== ENTRIES SHOWN ==
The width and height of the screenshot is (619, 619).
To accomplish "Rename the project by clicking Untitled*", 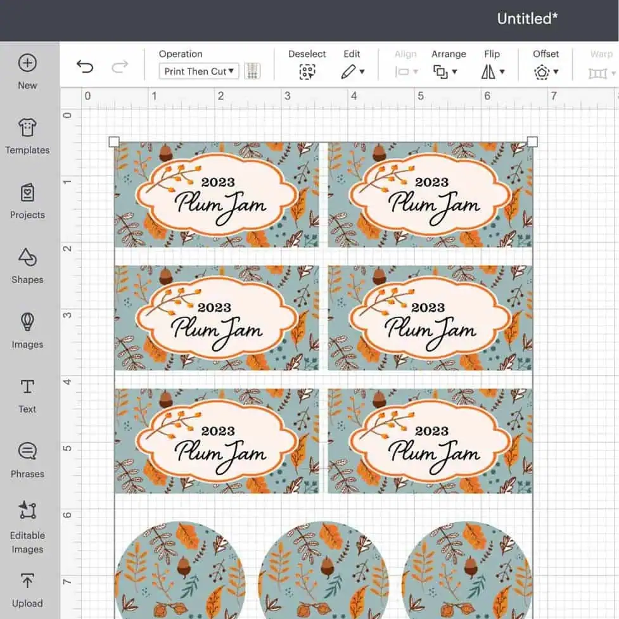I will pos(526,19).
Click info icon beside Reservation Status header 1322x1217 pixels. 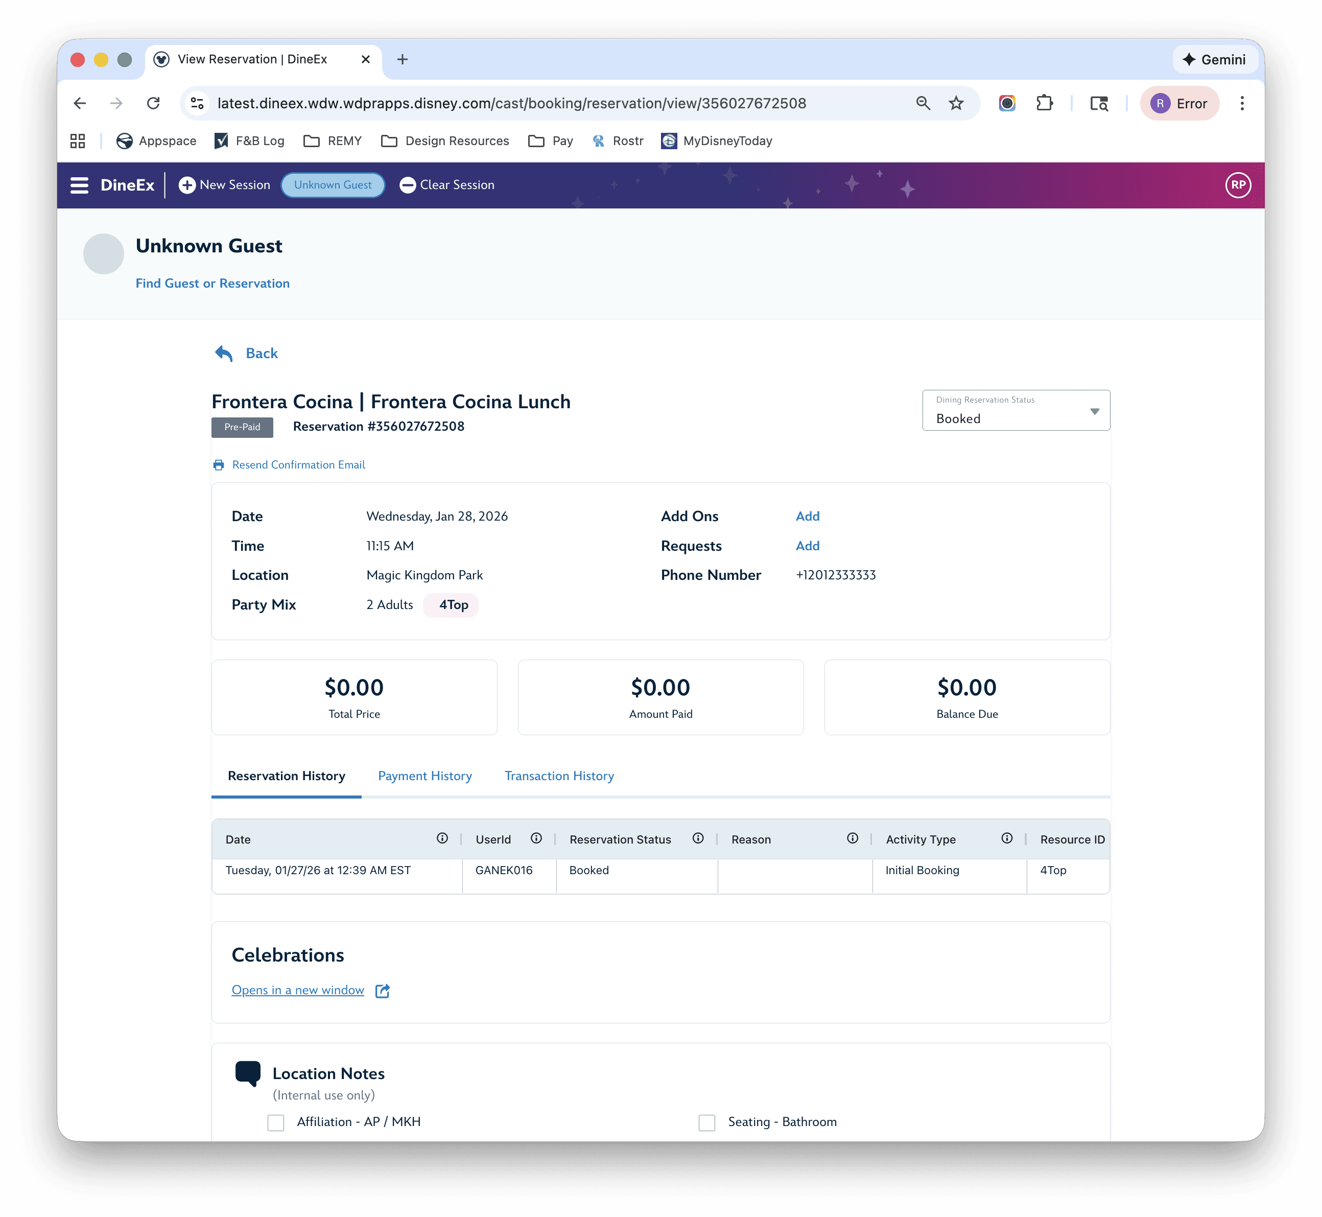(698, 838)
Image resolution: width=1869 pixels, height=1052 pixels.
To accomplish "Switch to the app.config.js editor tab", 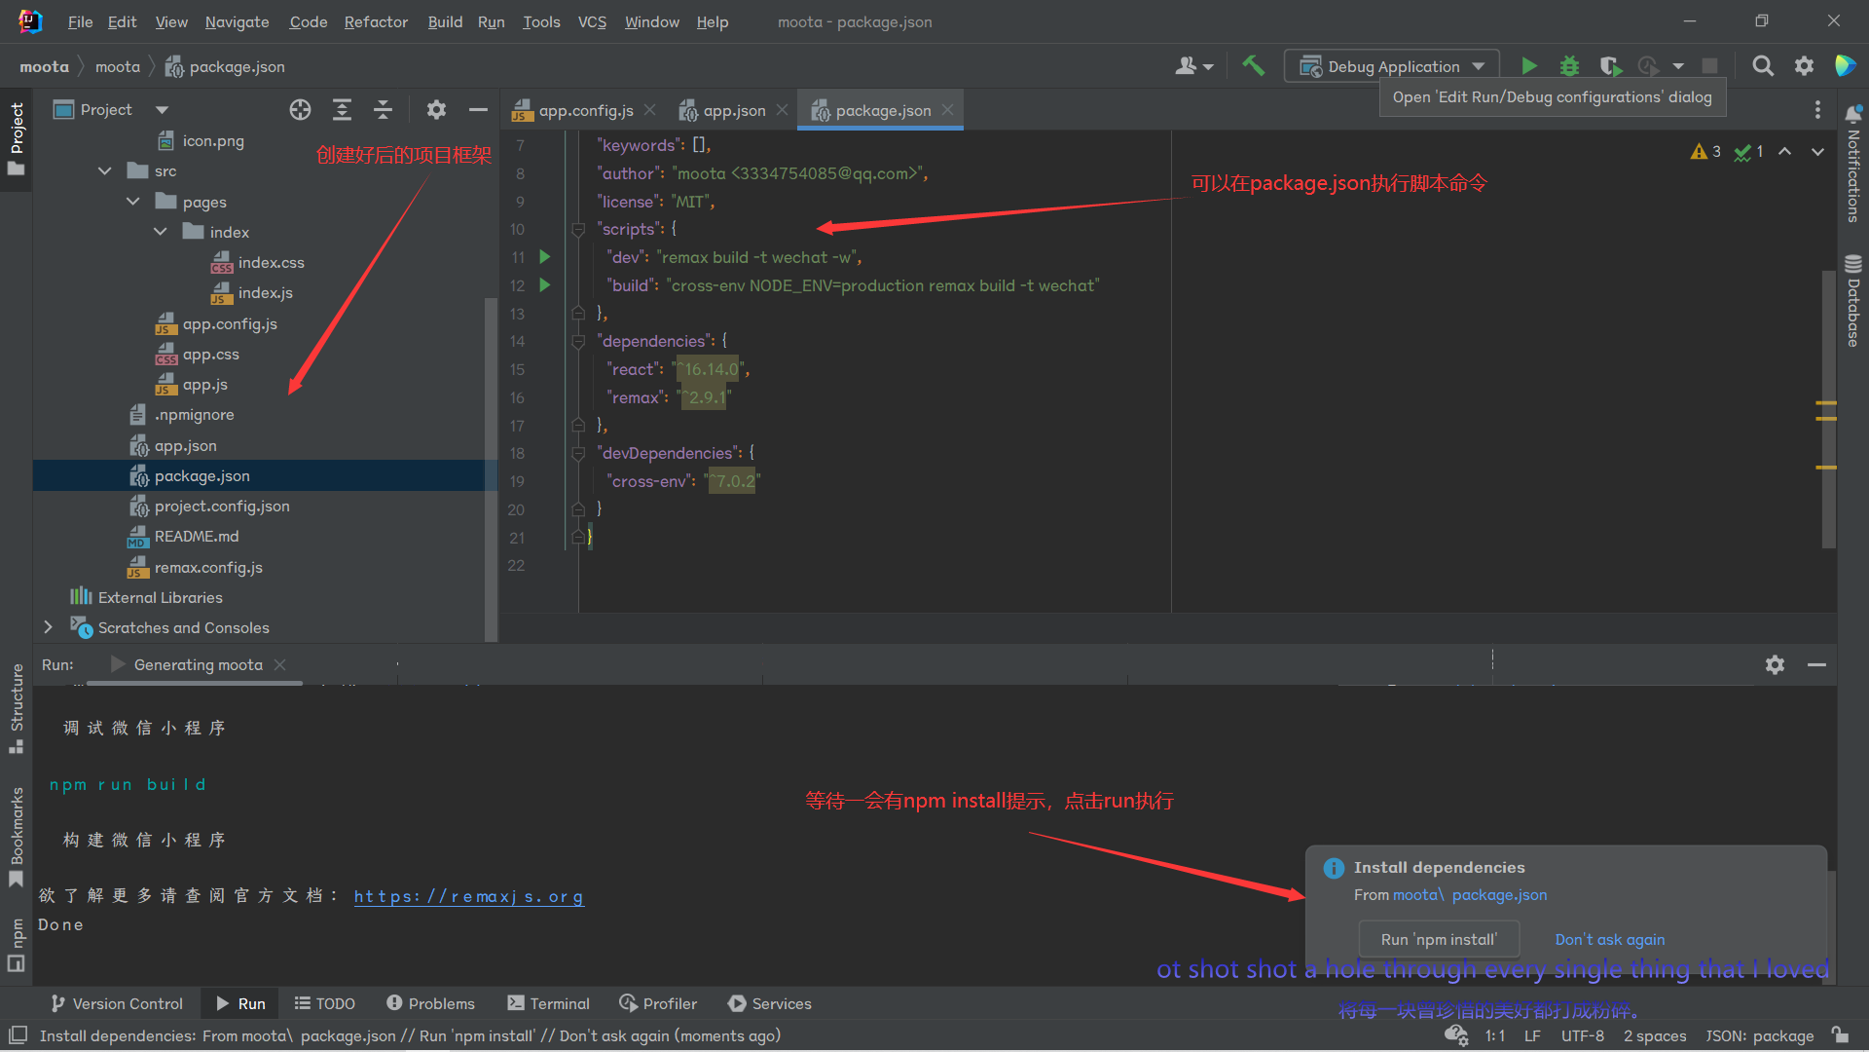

* * *

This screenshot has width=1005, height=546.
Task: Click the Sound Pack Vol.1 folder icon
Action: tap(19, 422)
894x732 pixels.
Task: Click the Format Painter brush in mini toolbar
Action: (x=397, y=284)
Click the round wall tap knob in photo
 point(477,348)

== WORK REQUIRED ==
Print the lines starting with the line that contains "Image resolution: width=1869" and ending with the line that contains "to the app.config.js", including both of those lines, and leave the pictures out of your answer.

== EXPECTED OUTPUT ==
Image resolution: width=1869 pixels, height=1052 pixels.
To accomplish "Switch to the app.config.js editor tab", 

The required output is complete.